Fluff spent the first year of her life as a barn cat. When she was a
kitten, she was abandoned at the barn where I then boarded my horse.
(Unfortunately, people dumping unwanted kittens was not an uncommon event
there.) She had two sisters who did not survive to maturity, but Fluff grew
up and throve in the barn environment and became quite a good mouser. Her
closest companion was Red, about a month older, who had also been left at
the barn that spring.
When Fluff was a little over a year old, the barn had to close down. She
and Red needed a new home, and I decided to take them in. It was a little
frightening for them at first, as they'd never lived in a house before, but
they adapted quickly to housecat life. Their new home provided almost as many
interesting places to explore as the barn, and they learned to appreciate
luxuries like soft cushions and climate control. Of course, the hunting wasn't
as good; Fluff had to make do in that department with an occasional
cricket. (She looked with great scorn upon the other cats playing with toy
mice. Fluff knew about real mice.)
Fluff remained close to Red, and the two often curled up together. She was
a rather unassertive cat and was occasionally intimidated by some of the more
rambunctious youngsters, but she had her favorite safe places where she could
avoid them if necessary. She raised the torbie fondness for cellulose-shredding
to an art form; not content to get her cellulose in the form of mere paper
or cardboard, she gnawed on wood. She once chewed the long ends of a
wooden clothespin down to little half-inch stubs. I also suspect she was the
culprit who destroyed a straw hat of mine, chewing the brim completely off
the crown, though in that case I didn't catch her in the act.
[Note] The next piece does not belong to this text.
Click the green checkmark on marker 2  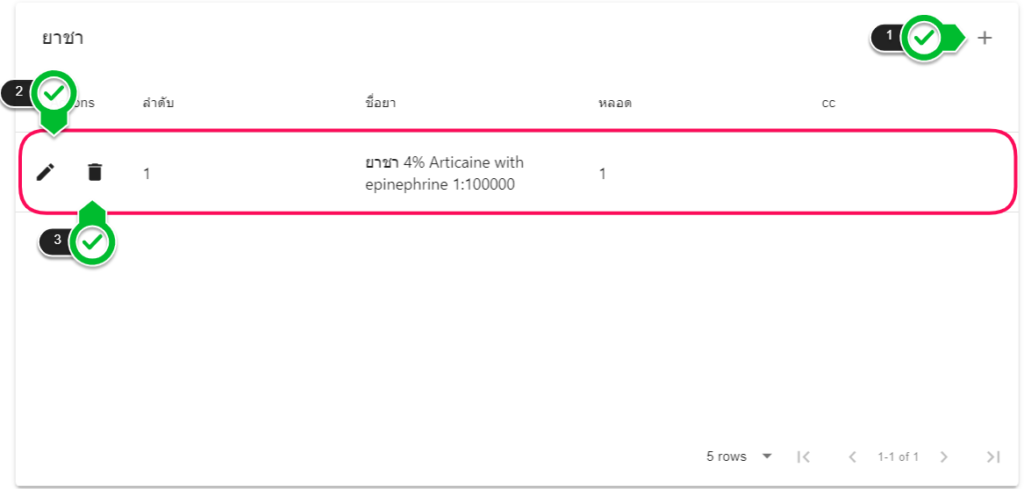tap(54, 94)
Fluff's most
distinctive trait was probably her voice; she talked constantly any
time someone was paying attention to her, and had an odd, whispery little
voice.
Fluff stayed in good health during her life, with no problems other than
an occasional touch of asthma. On 13 Jun. 2005, when she was 13, I noticed
that she was having difficulty breathing. She underwent tests that day and
the next, which showed a large tumor attached to her heart and another in
her abdomen. The chest tumor was inoperable and her respiratory distress was
increasing, so I had to have her put to sleep.